Autism Isn't the Question. Behavior Is.

A colleague called me recently about her family member.

He's 65. He has autism. He's living in another state with a family member, and the family wants to bring him to Maine.

Her question was simple: What will senior care look like for him?

The honest answer isn't simple. And most families aren't prepared for it.

The First Question Isn't What You Expect

Assisted living facilities won't ask you directly whether your family member is violent.

They can't. There are legal reasons to dance around it. So instead they ask careful questions about "behavioral history" and "care needs" and "fit with the community." They're professional about it. Measured.

I'm not a facility. So I just ask it.

"Does he have behavioral issues?"

Not because I'm being blunt for the sake of it. Because that one question cuts through an hour of careful conversation and gets us to what actually matters. Does he become aggressive? Does he wander? Does he require eyes on him constantly?

If the answer is yes, the number of places willing to accept him drops fast. Not because facilities lack compassion. Because assisted living wasn't designed for behavioral complexity, doesn't have the staffing for it, and won't take on the liability of pretending otherwise.

What Assisted Living Actually Is

Families sometimes arrive at this search with the wrong mental model.

Assisted living was not designed for everyone. It was not designed for people with significant behavioral needs, serious psychiatric histories, or complex disabilities. It was designed for a fairly narrow band of older adults — people who need some help with medication, mobility, daily tasks, and not much more.

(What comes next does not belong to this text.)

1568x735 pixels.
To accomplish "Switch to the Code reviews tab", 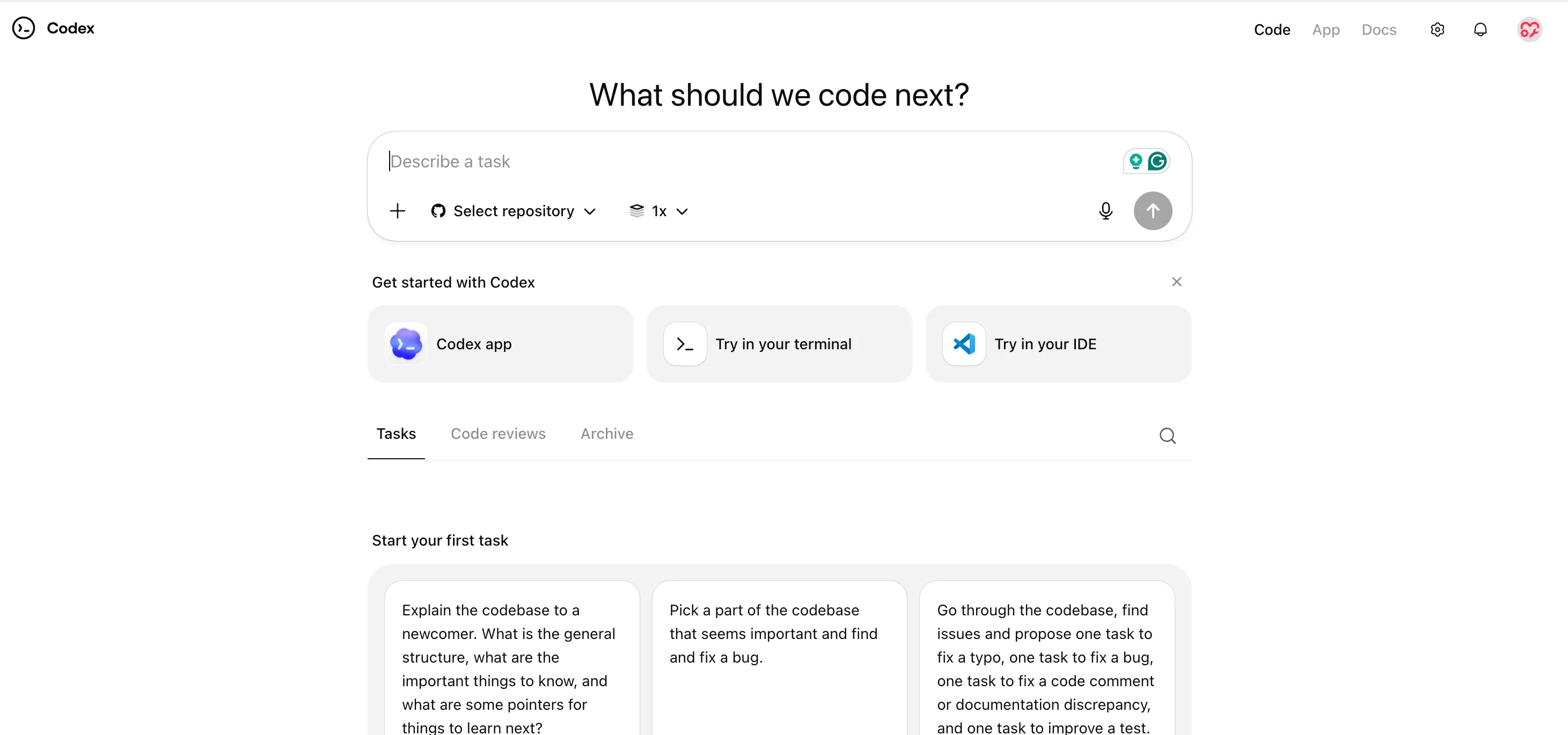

Most of the people who end up in assisted living don't fit that model cleanly. They're squeezing in. Families are negotiating the edges, hoping the fit holds.

For someone with autism, the edges are harder. The staff aren't trained for it. The environment isn't built for it. And when things get difficult — a bad day, a behavioral episode, a care need that escalates — facilities have limited tools and even less patience.

What families often discover is that the search isn't just about finding a place willing to try. It's about finding a place that won't give up six months in.

The Payment Wall

Get past the behavioral screening and you hit the next wall: payment.

For many adults in this situation — 65, lifelong disability, limited work history — the payer is MaineCare. And MaineCare narrows the field significantly. Not every assisted living facility accepts it. The ones that do often have waitlists that stretch months, sometimes much longer.

So now families are holding two filters at once. Behavioral fit. Payment source. The overlap is genuinely small. You can find a facility that seems right, clear the behavioral questions, and then be told there's no MaineCare bed available. Check back in the fall. Maybe.

This is where families start to understand what the search actually is. It's not shopping. It's waiting, and negotiating, and often settling.

Then the Conversation Shifted

Partway through the call, something changed.

My colleague mentioned that her uncle hadn't been living alone. He'd been living with his mother — his primary caretaker for most of his life. And she needs care too.

That detail matters more than most families would guess.

Maine has a shortage of MaineCare beds. One bed is hard to find. But two beds together — a mother and adult son relocating as a unit — is a different kind of ask. Facilities that would hesitate over a single placement sometimes have more flexibility when a family is filling two beds at once. The supply and demand math shifts. What looked like a near-impossible search for one person becomes a more workable negotiation for two.

There's something else. He already has a caregiver. His mother isn't just family — she's the person who knows his routines, his triggers, his rhythms. That continuity matters to a facility nervous about an unknown resident. He isn't arriving as a question mark. He's arriving with someone who has managed his care for decades, and who will be down the hall.

It doesn't make the search easy. But it changes the opening position in a conversation that usually starts with the facility holding all the leverage.

When the Picture Is Better

There was something else working in this family's favor: he isn't violent. He's calm. He has routines. He manages daily life with support but without crisis.

Behavioral stability genuinely opens doors. Not all doors. But more than families expect when they start this process terrified.

The dual placement dynamic opens them a little further.

What Families Are Actually Facing

The gap between what families hope exists and what actually does is the hardest part of this work.

Families hope there's a place that understands autism, serves aging adults well, accepts their payment source, has availability, and will provide real care over the long term. A place chosen because it's right, not because it said yes.

That place sometimes exists. More often, families are compromising — taking what's available, hoping it holds, watching carefully.

That's not a failure of the family. It's what happens when a system built for one thing gets asked to do something it was never designed for.

What To Do With This

Start earlier than you think you need to. Ask the behavior questions yourself, directly, before you invest in a facility emotionally. Ask upfront about MaineCare and current availability. If two family members both need placement, present them together — don't run parallel searches. That changes the conversation.

And find someone who knows this specific intersection. Not just senior care. Not just disability. Both. That person is harder to find than they should be.

The system will not bend toward you. Knowing exactly how it works is the only leverage you have.